The second is to have each central data structure with it's own
lock. This was faster than the first but latency was increased as
multiple locks are accessed to manage a thread.

The third is to have a free-list of control blocks and stacks for each
processor, thus negating the need for locks. This choice is expensive
in space for stacks. The free lists of control blocks also need to be
balanced among the processors, for efficient management of
space. Stacks need to be managed in a central pool or space required
is impractical. This arrangement is faster than the first two and has
the lowest latency, because there isn't much locking. The final
2 methods have the highest throughput.

The fourth is to have a central queue of idle processors. When a
processor is idle, it creates a control block and stack then waits on
a spin lock until a thread needs to be created. This method is faster
when there are idle processors, but latency will increase if there are
more ready threads than processors.

The fifth is to have a ready queue per processor and per processor
free lists. This case is difficult to balance because ready threads
are a minority of the number of threads. Therefore a processor may
have an empty queue an another processor may have several threads
ready to run, resulting in imbalanced load.

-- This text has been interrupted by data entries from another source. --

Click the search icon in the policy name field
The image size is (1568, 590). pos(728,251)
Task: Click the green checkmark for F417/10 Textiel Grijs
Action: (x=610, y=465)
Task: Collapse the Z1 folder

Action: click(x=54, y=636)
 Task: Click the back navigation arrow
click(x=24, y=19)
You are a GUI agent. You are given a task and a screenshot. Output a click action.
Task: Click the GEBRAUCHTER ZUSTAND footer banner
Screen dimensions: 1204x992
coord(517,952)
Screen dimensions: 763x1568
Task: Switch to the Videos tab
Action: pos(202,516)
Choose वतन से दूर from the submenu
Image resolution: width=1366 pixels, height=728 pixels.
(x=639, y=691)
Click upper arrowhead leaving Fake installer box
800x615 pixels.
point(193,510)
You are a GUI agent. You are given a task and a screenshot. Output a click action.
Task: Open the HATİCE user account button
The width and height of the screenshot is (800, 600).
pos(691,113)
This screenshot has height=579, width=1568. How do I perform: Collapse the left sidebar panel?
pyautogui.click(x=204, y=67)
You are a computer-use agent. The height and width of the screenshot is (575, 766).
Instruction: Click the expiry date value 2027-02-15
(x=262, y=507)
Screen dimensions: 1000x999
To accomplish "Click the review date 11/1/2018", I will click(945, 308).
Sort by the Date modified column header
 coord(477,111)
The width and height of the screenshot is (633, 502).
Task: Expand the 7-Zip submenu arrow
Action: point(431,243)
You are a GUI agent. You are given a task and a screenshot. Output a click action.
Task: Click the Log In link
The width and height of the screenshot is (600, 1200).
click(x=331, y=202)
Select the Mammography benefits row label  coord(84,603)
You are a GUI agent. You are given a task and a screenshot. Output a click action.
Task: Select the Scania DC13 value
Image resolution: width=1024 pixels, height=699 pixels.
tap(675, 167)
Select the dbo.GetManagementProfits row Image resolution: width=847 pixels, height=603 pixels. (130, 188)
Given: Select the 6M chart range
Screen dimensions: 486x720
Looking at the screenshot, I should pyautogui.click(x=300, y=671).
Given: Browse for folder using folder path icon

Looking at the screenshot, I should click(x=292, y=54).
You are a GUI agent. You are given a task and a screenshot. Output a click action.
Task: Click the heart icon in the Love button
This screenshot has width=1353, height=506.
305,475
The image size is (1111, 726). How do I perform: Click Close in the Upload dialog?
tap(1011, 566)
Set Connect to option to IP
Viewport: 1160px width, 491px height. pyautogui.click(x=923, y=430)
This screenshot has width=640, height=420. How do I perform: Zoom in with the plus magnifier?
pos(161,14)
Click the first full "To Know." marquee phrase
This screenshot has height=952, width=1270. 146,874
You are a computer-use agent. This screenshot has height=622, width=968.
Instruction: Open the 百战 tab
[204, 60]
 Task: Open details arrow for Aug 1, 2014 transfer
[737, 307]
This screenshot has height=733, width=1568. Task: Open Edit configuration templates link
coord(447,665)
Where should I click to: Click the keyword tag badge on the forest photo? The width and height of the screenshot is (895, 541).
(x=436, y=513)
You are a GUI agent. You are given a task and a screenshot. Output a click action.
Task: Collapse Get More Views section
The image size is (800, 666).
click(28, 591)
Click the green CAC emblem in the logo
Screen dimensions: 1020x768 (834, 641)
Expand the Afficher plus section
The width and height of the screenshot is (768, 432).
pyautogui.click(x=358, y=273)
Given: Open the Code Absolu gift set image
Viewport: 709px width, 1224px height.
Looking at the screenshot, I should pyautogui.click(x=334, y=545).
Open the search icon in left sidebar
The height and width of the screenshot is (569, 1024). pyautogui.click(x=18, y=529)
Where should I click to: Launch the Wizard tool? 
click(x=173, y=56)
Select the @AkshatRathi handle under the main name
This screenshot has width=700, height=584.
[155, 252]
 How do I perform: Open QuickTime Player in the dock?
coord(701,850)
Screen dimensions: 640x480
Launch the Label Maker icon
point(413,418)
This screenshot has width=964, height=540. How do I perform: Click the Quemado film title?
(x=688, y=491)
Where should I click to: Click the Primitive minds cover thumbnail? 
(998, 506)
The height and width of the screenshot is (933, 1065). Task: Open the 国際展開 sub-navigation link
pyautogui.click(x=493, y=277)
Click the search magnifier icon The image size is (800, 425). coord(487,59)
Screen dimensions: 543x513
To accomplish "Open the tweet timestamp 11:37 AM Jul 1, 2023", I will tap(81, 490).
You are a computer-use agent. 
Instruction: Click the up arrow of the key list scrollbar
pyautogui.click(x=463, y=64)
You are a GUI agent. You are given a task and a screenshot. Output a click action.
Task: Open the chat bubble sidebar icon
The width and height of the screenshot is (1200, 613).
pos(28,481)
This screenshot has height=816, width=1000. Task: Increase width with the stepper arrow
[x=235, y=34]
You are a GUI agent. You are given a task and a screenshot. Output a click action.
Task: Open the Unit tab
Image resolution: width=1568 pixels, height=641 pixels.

I found the discussion on spin locks interesting. I wasn't familiar
with that level of detail on cache invalidation. The discussion of
various ways of mitigating the costs of many threads waiting on lock
was also informative. There are many things to consider that I haven't
seen.

The modeling of bus and lock contention was somewhat sparse. I would
have liked to know more. I liked the paper though it was quite
difficult to read. A lot of information.

-- 
Greg Green
email: ggreen_at_u.washington.edu

Next message: Richard Jackson: "Review: Thomas Anderson, et al. The Performance Implications of Thread Management Alternatives for Shared-Memory Multiprocessors."

Previous message: Joanna Muench: "Review of Performance Implications of Thread Management Alternatives"
Messages sorted by: [ date ] [ thread ] [ subject ] [ author ] [ attachment ]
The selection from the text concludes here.